Obviously, navigating this maze takes a study of federal and state law, financial and economic modeling, salesmanship, marketing and money management. It might require accreditation in embalming and insurance sales as well.
Preneed Money and Transferability
How did we take something so simple and basic and make it require a dozen points of consideration by a funeral home? The money makes it complex. If a consumer doesn’t want to prepay for his or her funeral, then the bullet points following the first one above are moot, which begs the question, “What is so important about getting the money?”
To me, there are two key reasons for securing the money. First, if a consumer is trying to qualify for SSI, then prepayment of their funeral arrangements (subject to state limitations) could help him or her spend down assets to qualify. Second, if a consumer prepays for a funeral with one funeral home, the odds are overwhelming that no other funeral home will be able to change that consumer’s decision.
I can already picture the emails and letters pouring in from every insurance and trust company marketing person talking about the consumer’s well-being after preplanning and prefunding their own funeral. I get all that, but there is a trade-off: On one hand, there are myriad questions that must be addressed (as shown above); on the hand rests the ability to serve the family.
I will tackle the bullet points above next month, item by item, but I will conclude this column by addressing the transferability of a preneed account. When someone enters a preneed contract, they are not making a deposit (regardless of whether it’s funded by trust or insurance). They are, in fact, making a payment to purchase today various services and merchandise that will be called on for delivery in the future.
That future delivery date is critical for several reasons, but for this discussion, that future delivery will occur either at the present location or a future location. Transferability becomes an issue when a different location is required in the future. This involves a minority of cases, but I bet you still bite your lip when you get a first call and a family tells you their loved one has a preneed funeral contract in another state. The family thinks, “This is going to be easy,” but the director on the receiving side thinks, “Oh, no, what state will they be transferring the deceased from?”

### INFORMATION PROVIDED
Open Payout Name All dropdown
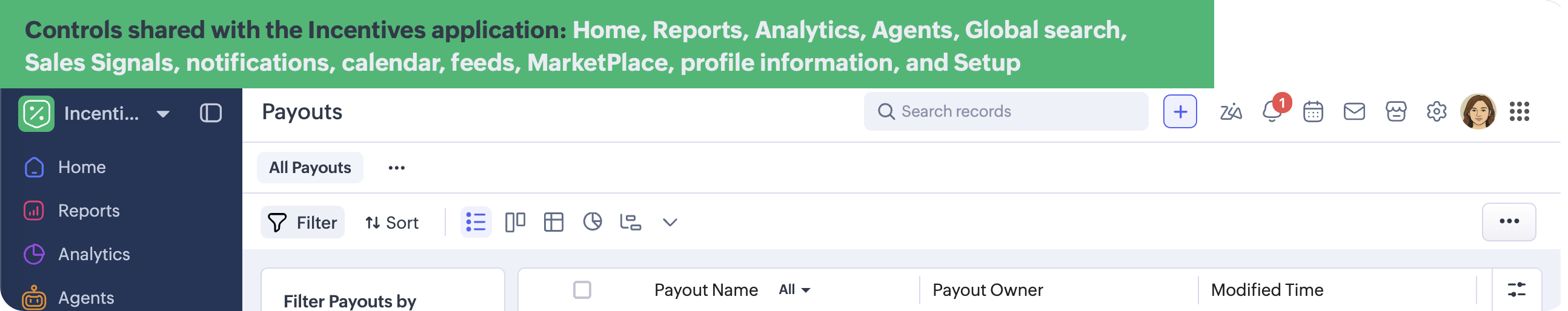This screenshot has height=311, width=1568. coord(794,290)
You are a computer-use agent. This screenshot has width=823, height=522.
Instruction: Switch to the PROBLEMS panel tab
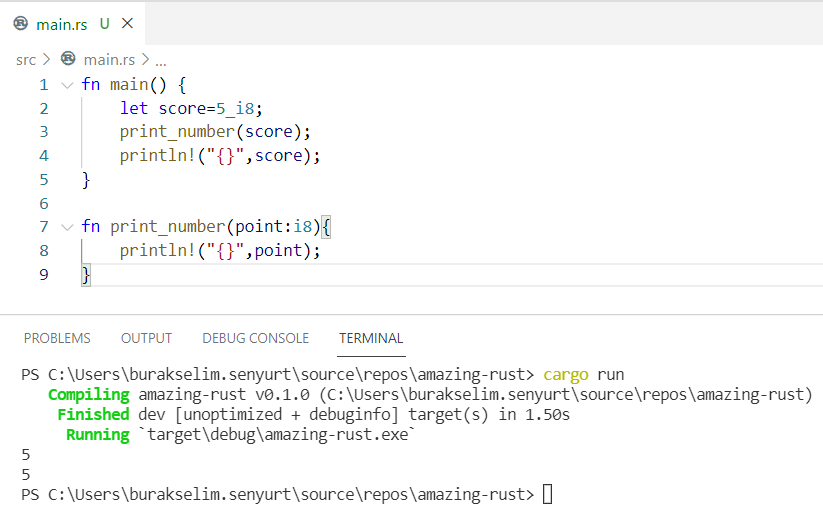coord(57,338)
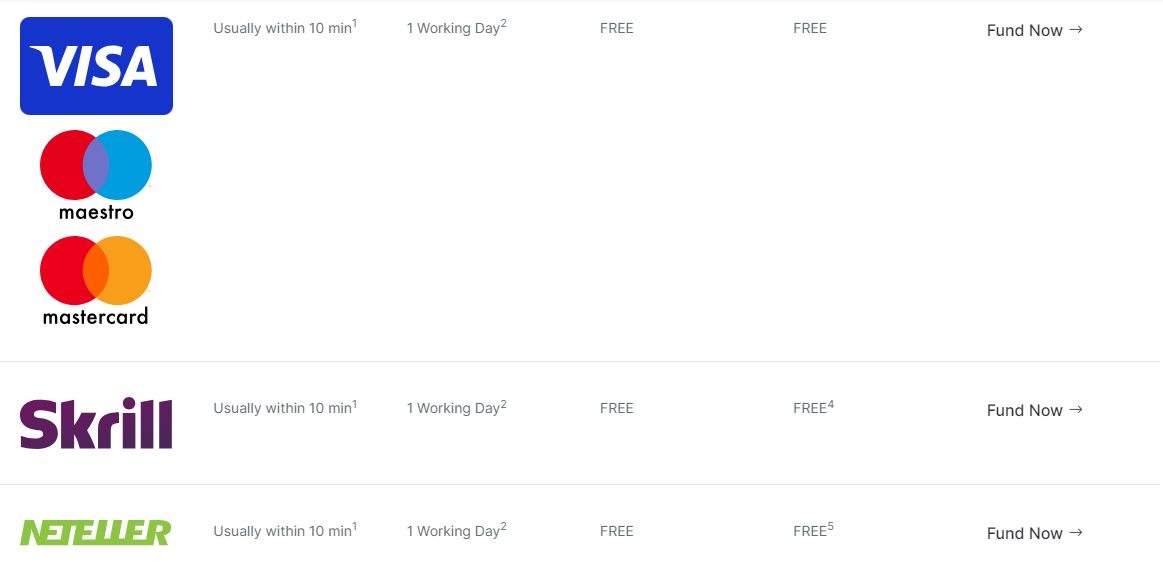
Task: Select the green Neteller logo
Action: pos(96,533)
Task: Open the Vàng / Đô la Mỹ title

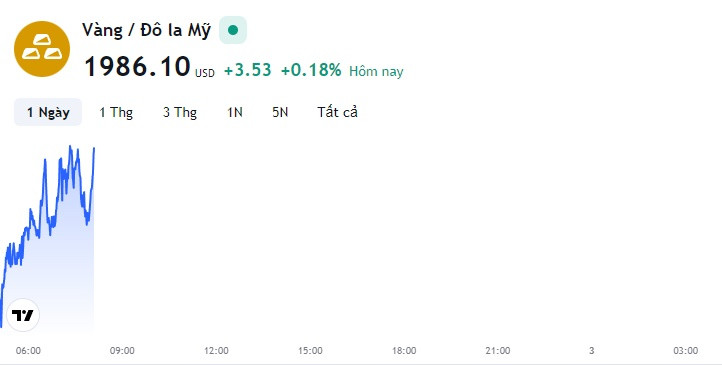Action: (x=146, y=30)
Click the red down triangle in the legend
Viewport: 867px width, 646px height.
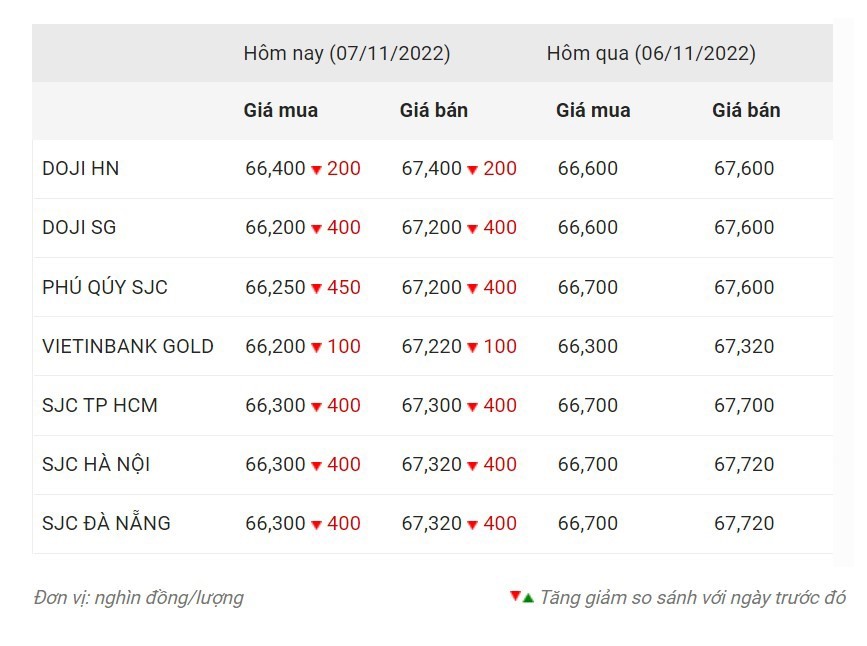515,596
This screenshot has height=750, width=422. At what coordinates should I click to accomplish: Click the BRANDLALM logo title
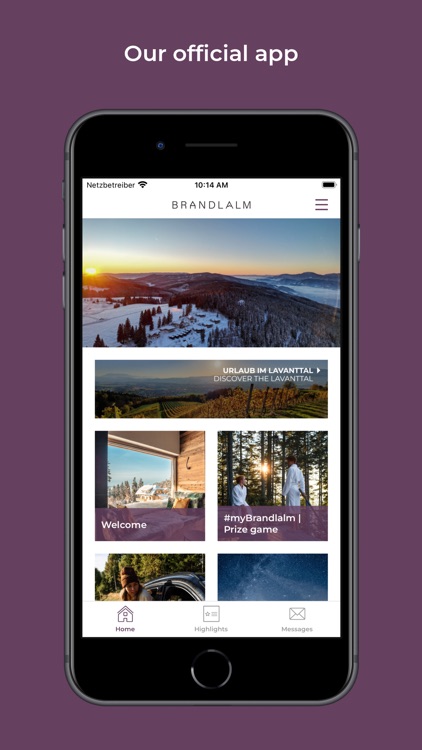click(211, 205)
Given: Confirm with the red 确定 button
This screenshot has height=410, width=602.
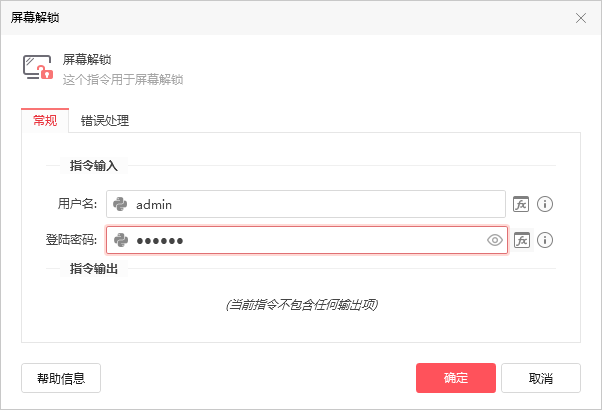Looking at the screenshot, I should point(456,378).
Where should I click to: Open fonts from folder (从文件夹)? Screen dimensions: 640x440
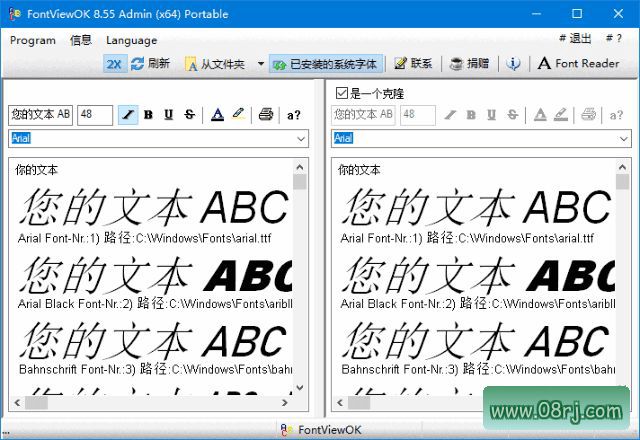click(x=214, y=64)
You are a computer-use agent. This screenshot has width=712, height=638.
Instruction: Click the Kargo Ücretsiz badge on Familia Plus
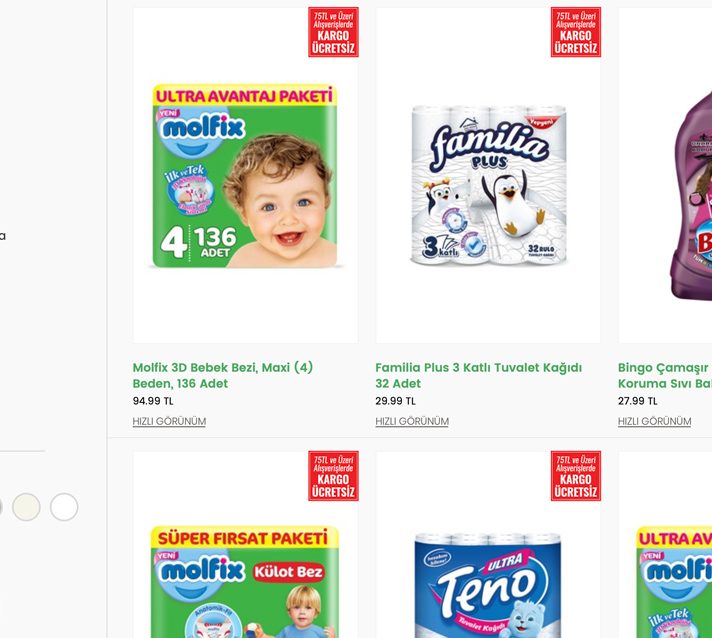(x=576, y=32)
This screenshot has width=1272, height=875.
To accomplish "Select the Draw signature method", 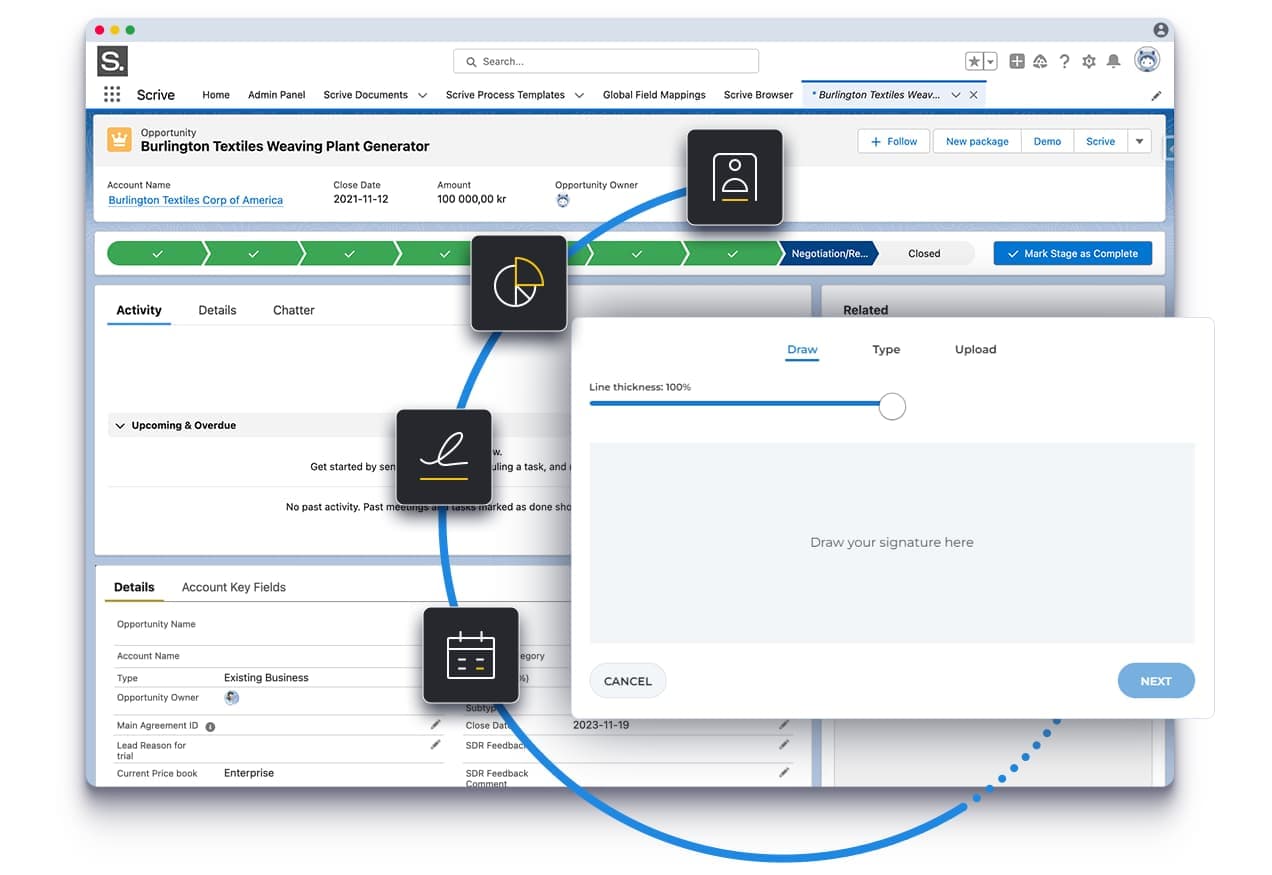I will pos(802,349).
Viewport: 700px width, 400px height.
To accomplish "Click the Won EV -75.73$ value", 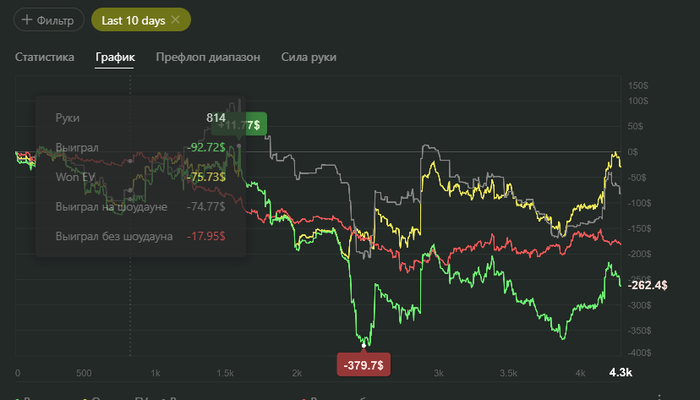I will pyautogui.click(x=206, y=177).
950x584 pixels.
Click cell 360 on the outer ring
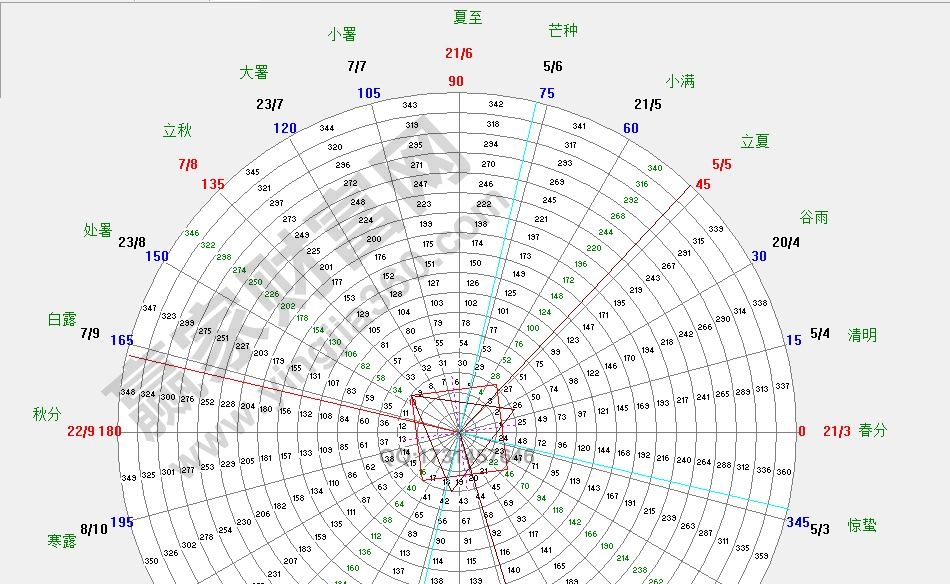pos(784,472)
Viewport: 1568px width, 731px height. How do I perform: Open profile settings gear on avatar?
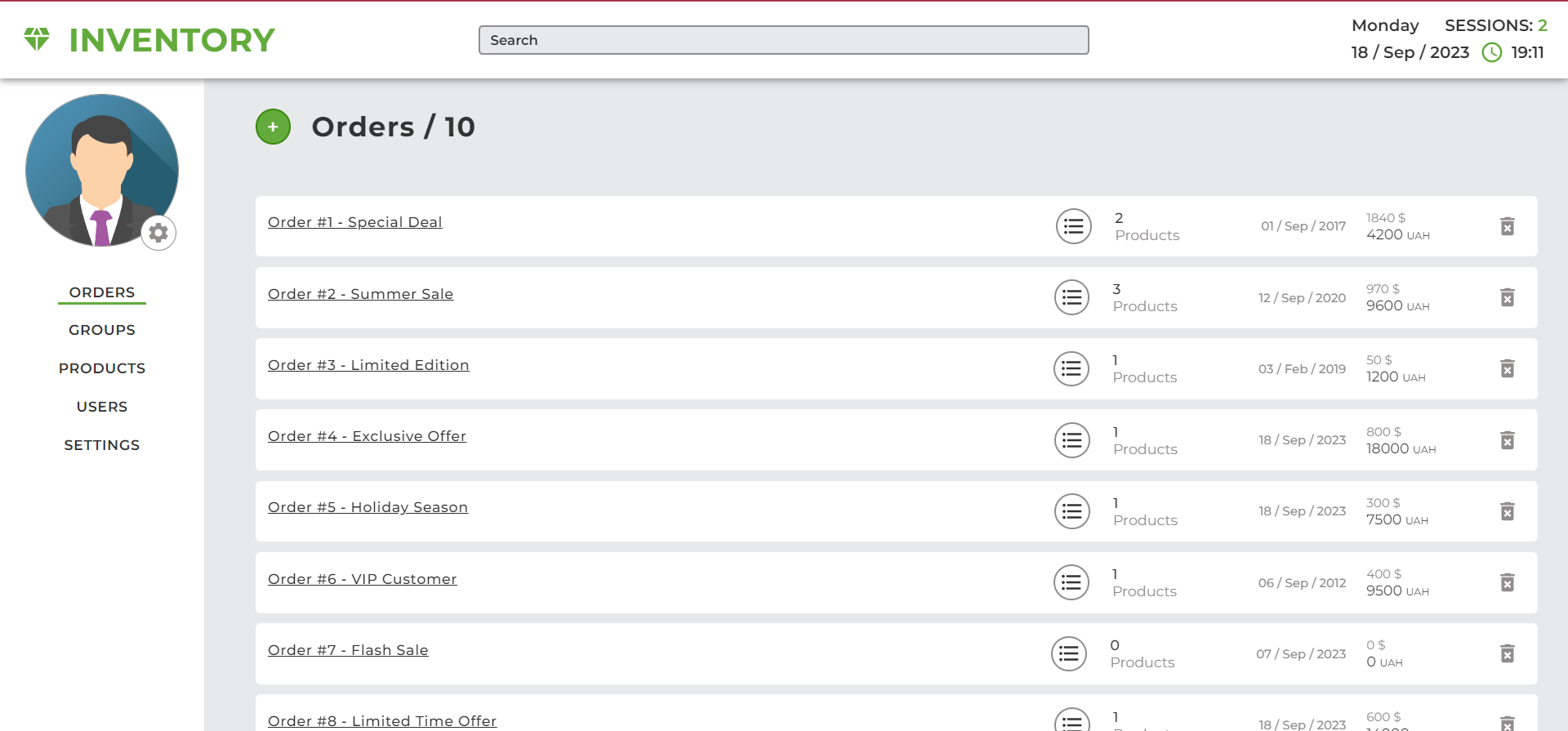coord(158,233)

### REQUIRED ACTION A
In the column on preneed funeral money, swap "SSI" for "Medicaid" and write out the stretch from "To me, there" through "that consumer’s decision.".
### REQUIRED ACTION B
Write the next part of the column on preneed funeral contracts, picking up after its final sentence.

### RESPONSE AREA A
To me, there are two key reasons for securing the money. First, if a consumer is trying to qualify for Medicaid, then prepayment of their funeral arrangements (subject to state limitations) could help him or her spend down assets to qualify. Second, if a consumer prepays for a funeral with one funeral home, the odds are overwhelming that no other funeral home will be able to change that consumer’s decision.

### RESPONSE AREA B
The reason for this reaction is that not all states give full credit. Certainly, insurance-funded arrangements are easier to transfer from most states, but if a state does not mandate 100% trusting, then the funeral home on the receiving end must provide a long-winded explanation to the family. And for some families, the initiating firm, the servicing firm and/or the process in general will lose all credibility.
I get that preneed is a “state’s rights” issue. I have read the U.S. Constitution and know that the 10th Amendment says: “The powers not delegated to the United States by the Constitution, nor prohibited by it to the states, are reserved to the states respectively, or to the people.” In simple terms, the federal government cannot interfere with something a state has the right to govern.
The federal government regulates matters of intrastate commerce, however. Thus, while states might have the right to govern preneed, an increasing number of preneed transfers cross state lines. As our population grows more mobile, it’s only a matter of time before someone challenges the rights of a state in the context of preneed.
Preneed involves a unique contract in the eyes of the law. Deemed an “executory contract,” both parties have entered into the agreement yet both still have important performance obligations to fulfill. From the funeral provider side, the firm must deliver the funeral and/or merchandise at a later time. On consumers’ side, they must die for the contract to be executed.
More on this subject, and navigating the preneed minefield, next month.